Scheue Männchen − In Kenai besuchen wir nebst dem Strand, die russische Kirche und die St. Nicholas Kapelle vis-à-vis. Hier treffen wir zwei Touristen aus der Schweiz. «Ändläch wiedermou Bärndütsch, soo schön!» Im nahegelegenen Visitor Center besichtigen wir im Anschluss eine Ausstellung von lokalen Künstlern.

Im Discounter «Three Bears» stocken wir relativ preisgünstig unsere Lebensmittelvorräte auf. Danach fahren wir die Marathon Road ab. Hier soll man laut der Dame aus dem Visitor Center gute Chancen haben, Elche zu erblicken. Leider haben wir einmal mehr kein Glück. Wir müssen wohl blind sein oder unser Auto zu laut. Denn jedesmal wenn wir Einheimische fragen, wo man eventuell Elche sichten kann, sagen sie «they are just everywhere». Joy und Harriot erzählten uns sogar, dass sie nachts regelmässig Elchbesuch im Garten haben. Leider nicht so, wenn wir da sind. Immerhin konnten wir heute morgen auf dem Weg nach Kenai einen flüchtigen Blick auf eine Elchmutter mit ihrem Jungen erhaschen, bevor sie im Dickicht verschwanden. Eine andere Elchkuh hielt so lange still, dass es sogar für ein Foto reichte. Wir warten aber immer noch auf den ersten, grossen Elchbullen mit Riesengeweih. 

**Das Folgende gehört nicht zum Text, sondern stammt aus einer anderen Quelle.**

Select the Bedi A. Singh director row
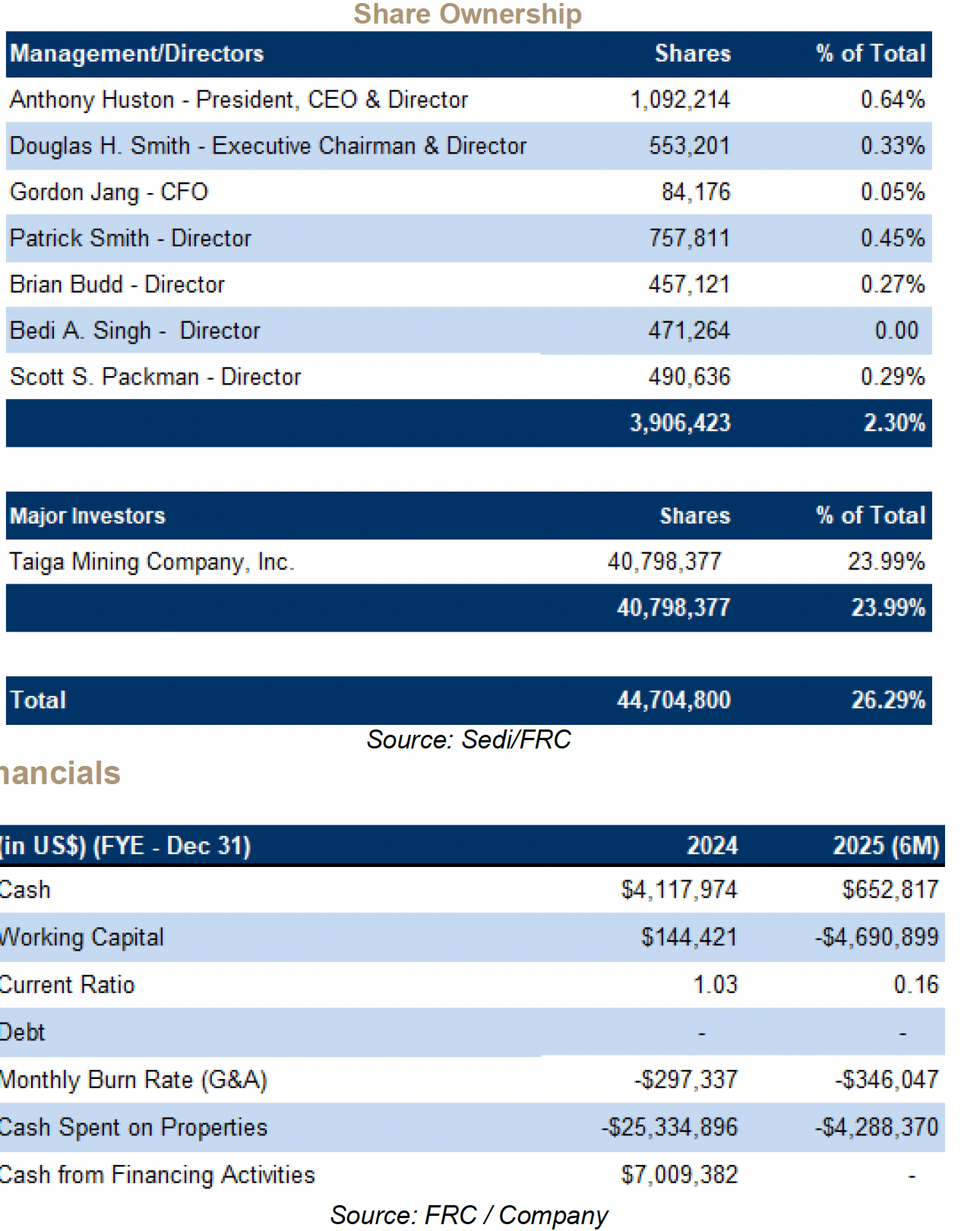Image resolution: width=980 pixels, height=1231 pixels. [134, 331]
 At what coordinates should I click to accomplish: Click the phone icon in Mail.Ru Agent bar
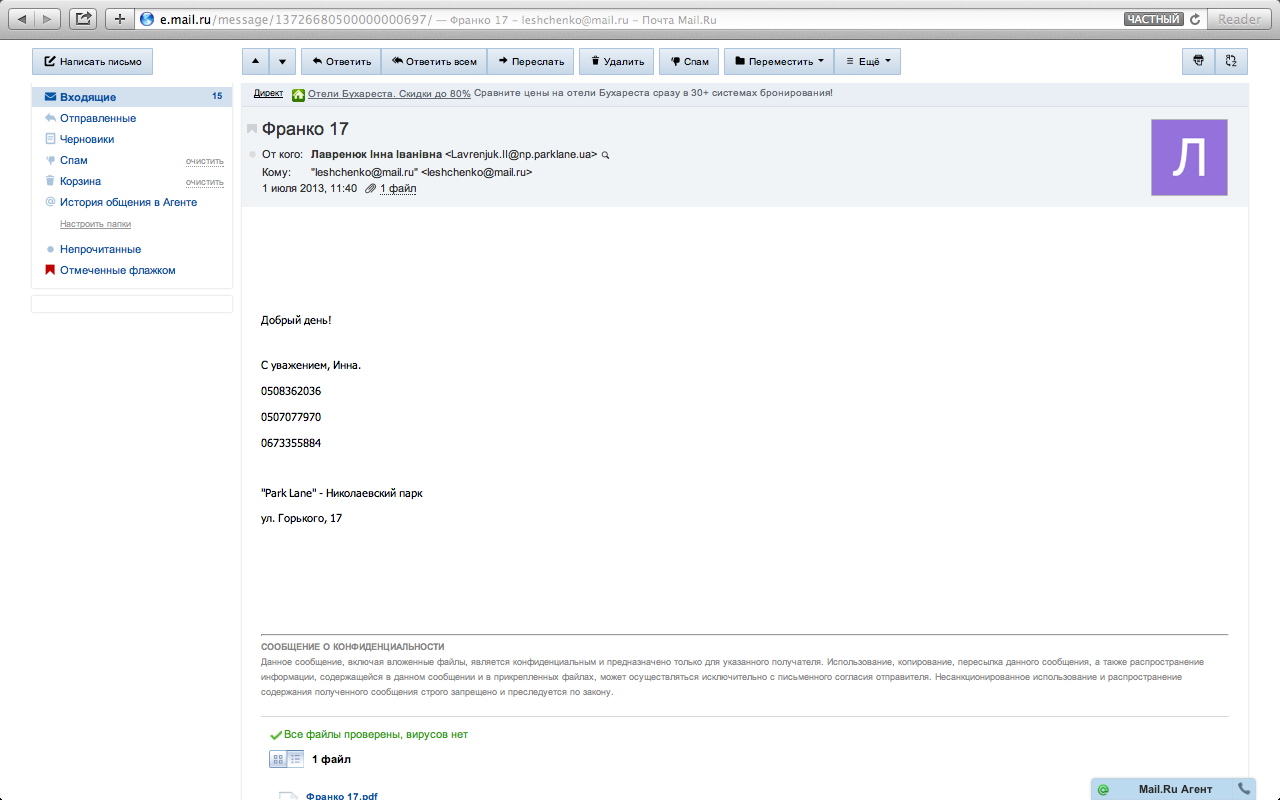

Bei einem Rampenverkauf in Soldotna erstehen wir neue Jeans für $ 10 und im Heilsarmeeshop ein paar Fischerstiefel für $ 8. Danach arbeiten wir im Café bei Fred Meyer an unserer Homepage und nutzen den Parkplatz als Nachtlager. Lange ist’s her, dass wir zum letzten Mal «24» geschaut haben. Mit der heutigen Episode sind wir genau in der Hälfte der ersten Season angelangt. Die Handlungen werden immer spannender und es ist schwierig, nach einer Stunde abzuschalten. Zum Glück zwingt uns die Batterieleistung des Notebooks automatisch dazu Mass zu halten ;-)

 

Schweizer Küche − Am Mittwoch arbeiten wir im «Fredy» weiter. Nach dem Mittag treffen wir zufällig auf Jason. Seine Fishing Trips waren leider nicht von Erfolg gekrönt. Er überlegt sich nochmals einen Versuch zu machen und einen weiteren Tag zu buchen.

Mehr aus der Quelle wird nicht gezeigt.